Why a Society for Cell and Developmental Biology?

In their excellent Commentary entitled Cell and Developmental Biology - A Shared Past, an Intertwined Future, which appeared in Developmental Cell, Vol.1, 27-36, July 2001, Rachel E. Dawes-Hoang and Eric F. Wieschaus introduced the subject by mentioning that "Cell and developmental biology are distinct disciplines with clear differences in emphasis and domains of interest, yet they also share a common historic origin and benefit from an increasingly productive exchange of insights and influences". It is now evident that both disciplines become increasingly intertwined as we begin to unravel how developmental processes work at the cellular level and how cellular components contribute to the regulation and execution of developmental events. Growing interaction and overlap between cell biology and developmental biology have made that the distinction between the two fields has often become somewhat blurred in the overall quest to understand biological function. This trend led do the emergence of new ideas and strategies and to the appearance of new journals, such as Developmental Cell. It also had unequivocally repercussions on the aims and functioning of several national societies, particularly in Europe. Indeed, it is clear that countries possessing two separate societies for cell and developmental biology, now tend more and more to organise their meetings jointly. In Belgium, their never was a society for developmental biology, whereas a society for cell biology already exists since 1972 (see History of the Society).
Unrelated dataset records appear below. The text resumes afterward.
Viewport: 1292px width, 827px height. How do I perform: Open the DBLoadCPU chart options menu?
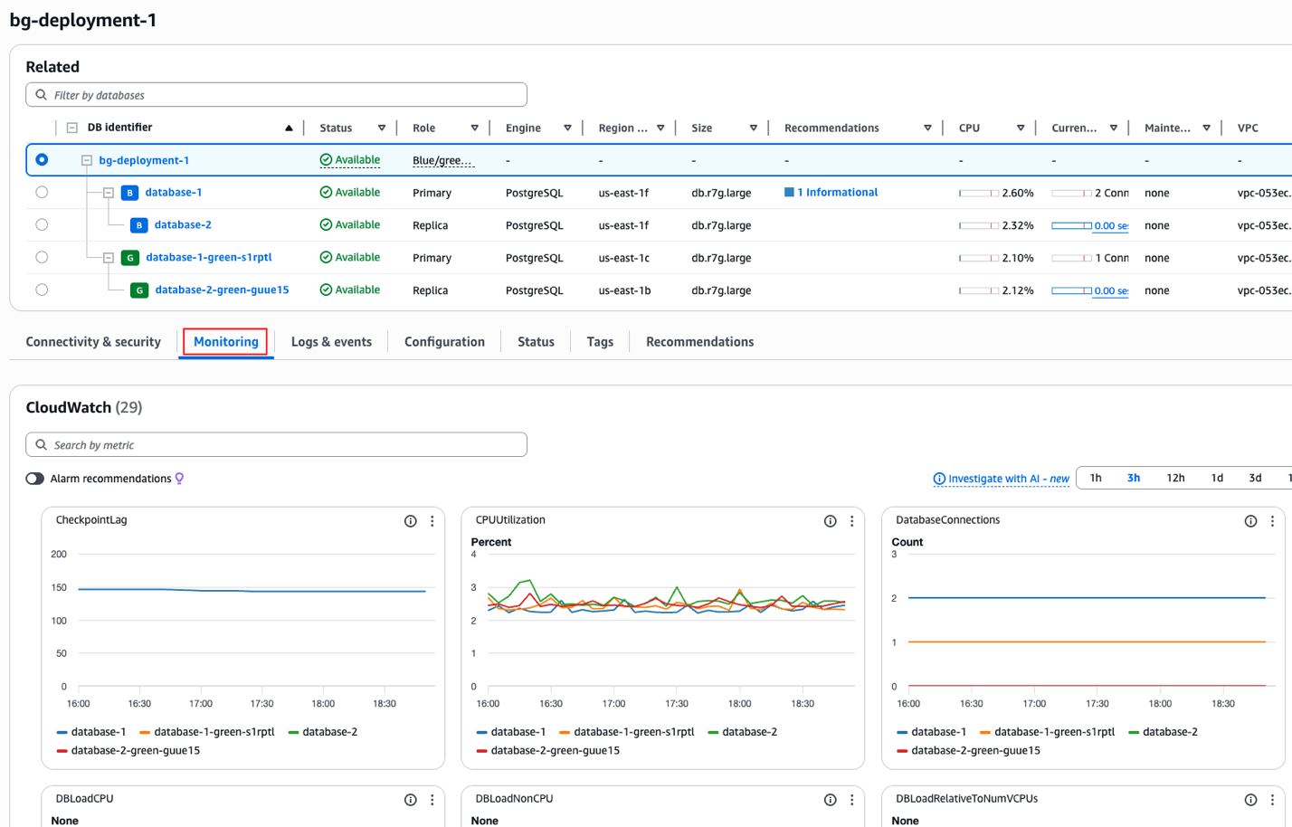point(432,800)
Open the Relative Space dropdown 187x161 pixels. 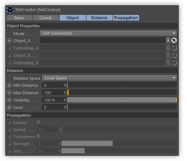[x=110, y=78]
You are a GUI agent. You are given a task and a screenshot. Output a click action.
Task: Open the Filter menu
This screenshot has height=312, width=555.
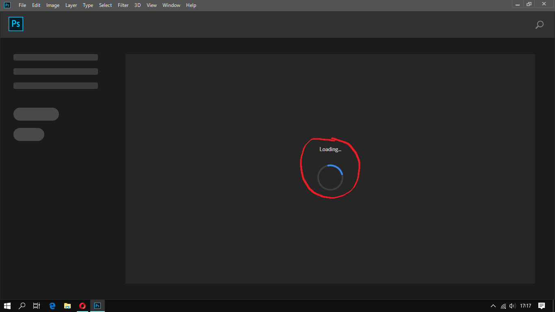pos(123,5)
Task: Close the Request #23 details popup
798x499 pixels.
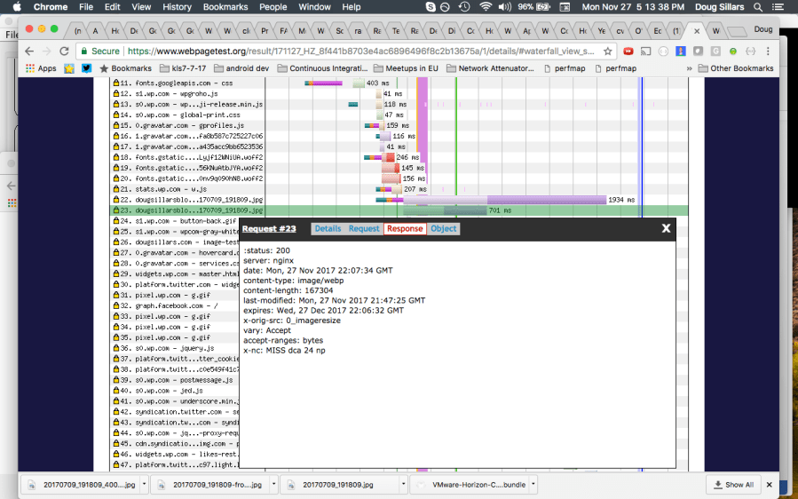Action: point(666,228)
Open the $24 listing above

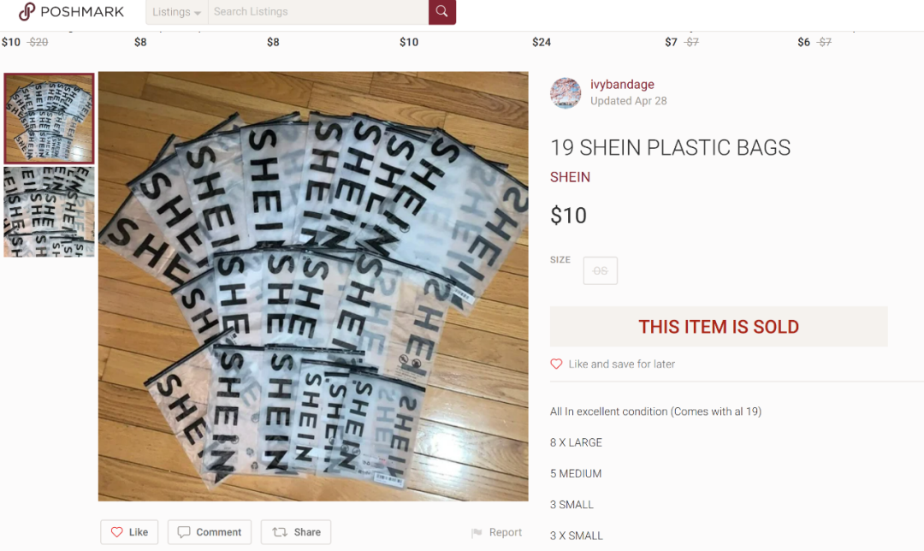point(542,42)
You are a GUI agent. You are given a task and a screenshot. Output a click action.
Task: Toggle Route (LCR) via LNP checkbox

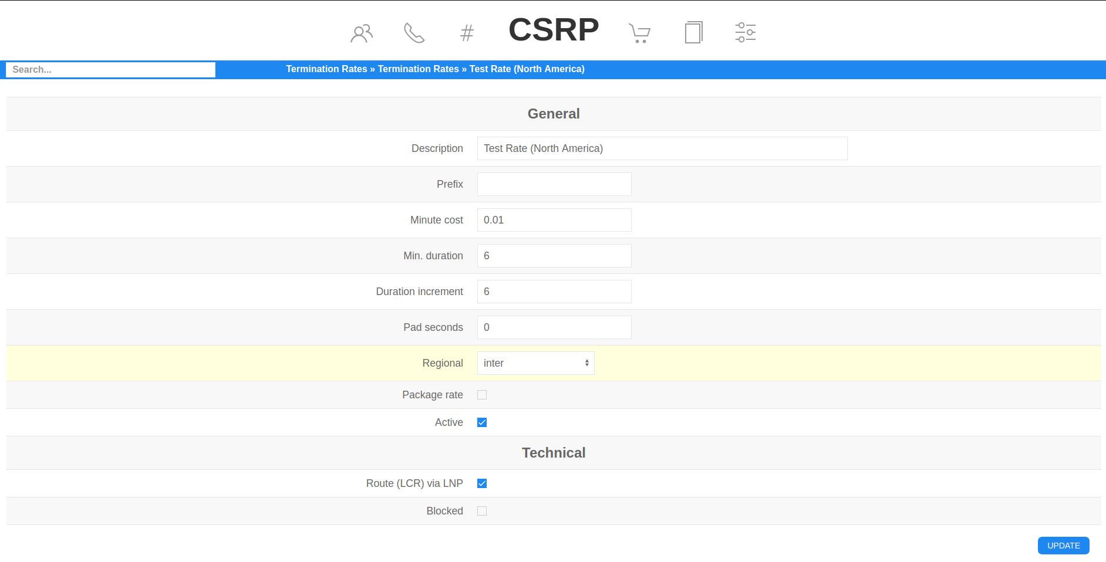(482, 483)
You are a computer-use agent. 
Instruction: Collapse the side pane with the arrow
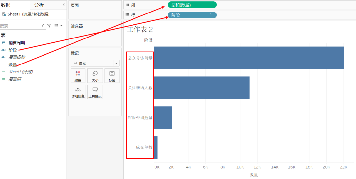coord(64,5)
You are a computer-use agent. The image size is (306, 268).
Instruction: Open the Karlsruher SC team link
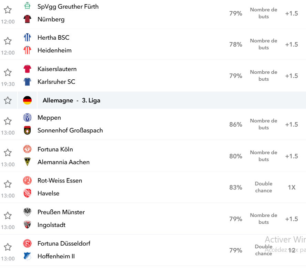[56, 82]
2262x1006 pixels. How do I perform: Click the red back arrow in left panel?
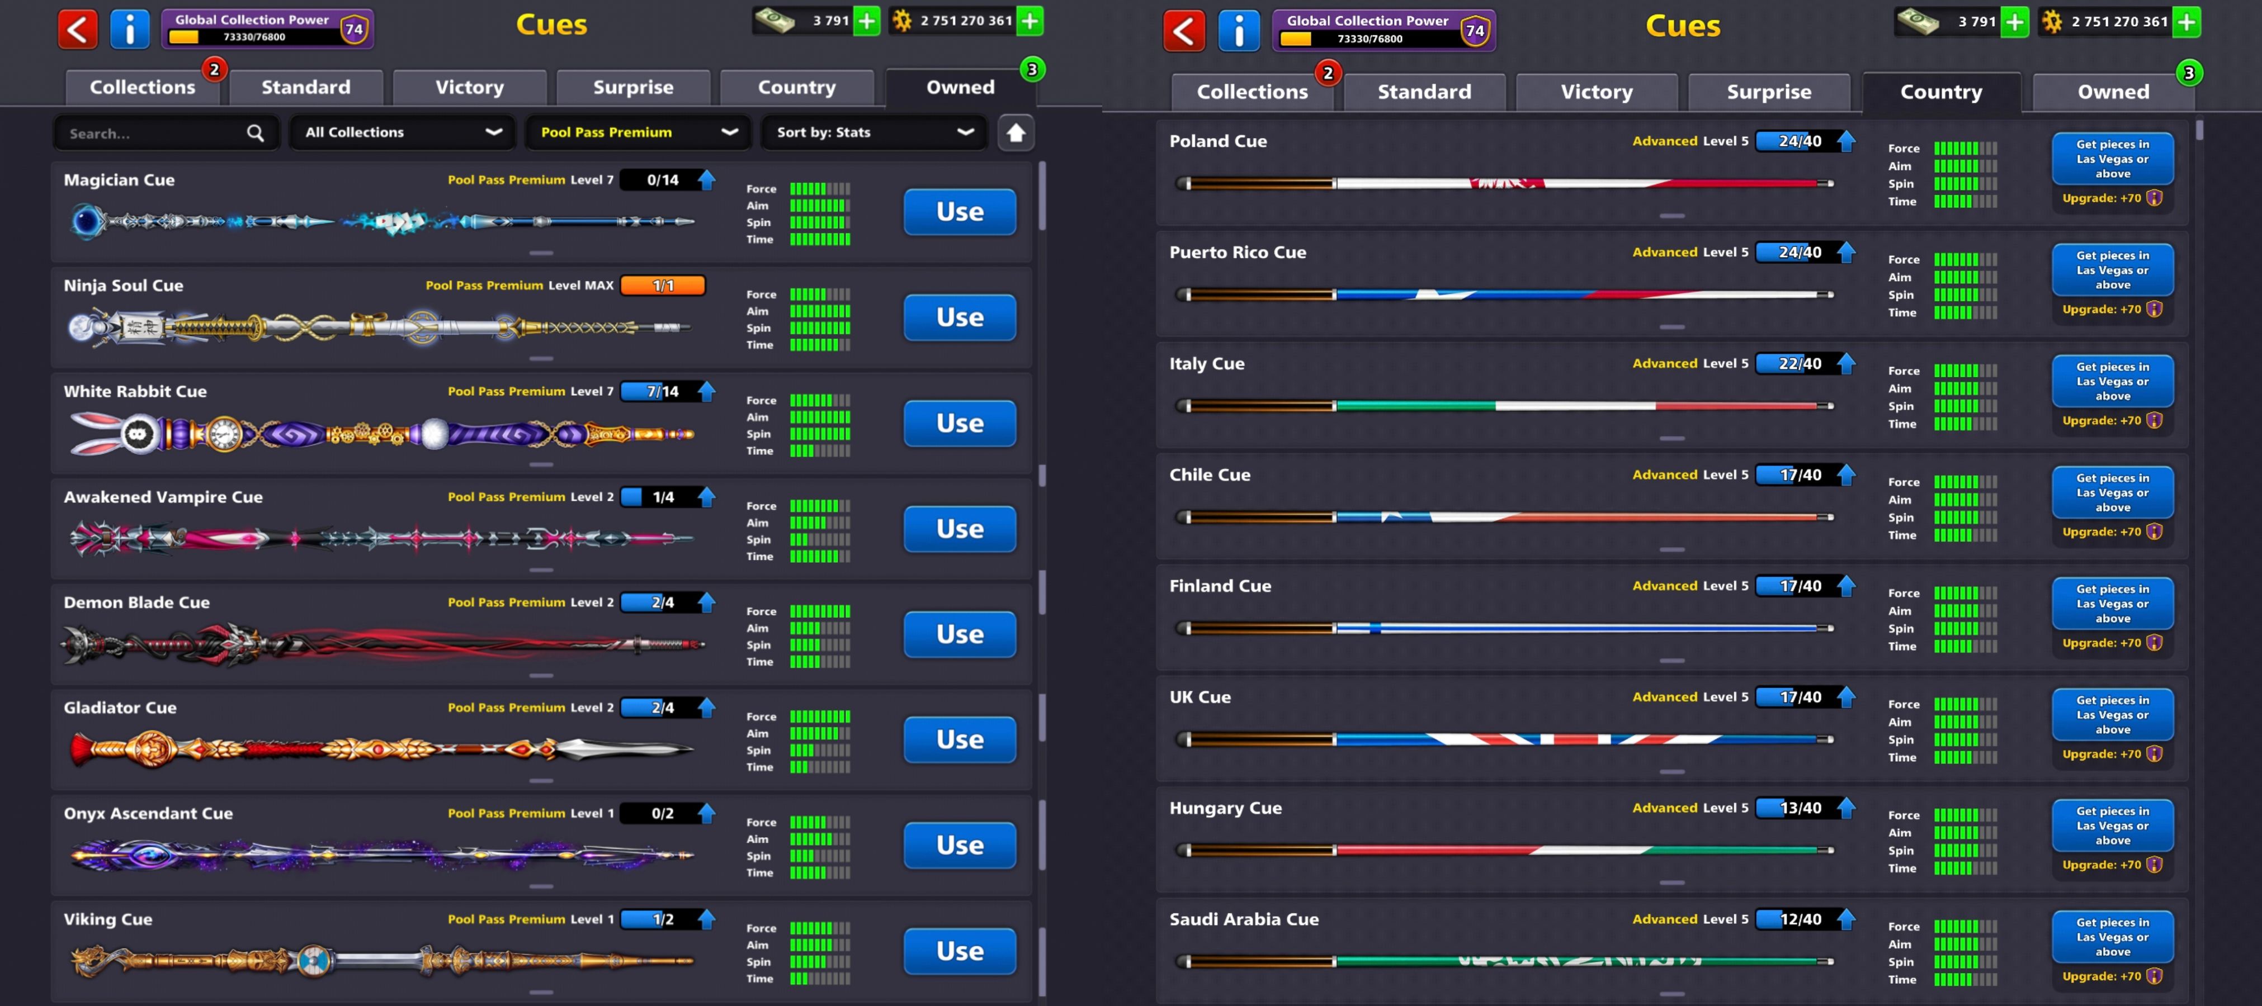click(77, 29)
In 2002, the Board of Officers of the Belgian Society for Cell Biology, therefore, thought that this situation should be rectified, by extending the aims of the existing society to the field of developmental biology, providing our members with a broader insight into the properties of individual cells - embryonic and adult - and their regulation in a larger multicellular context in health and disease. The proposal made by the Board of Officers, to evolve towards a Belgian Society for Cell and Developmental Biology, has been discussed at as extraordinary general assembly of members, which took place on 9 November 2002 in Ghent on the occasion of the society's autumn meeting. The proposal of the Board was unanimously adopted by the members. As a consequence, the society will present oneself as The Belgian Society for Cell and Developmental Biology.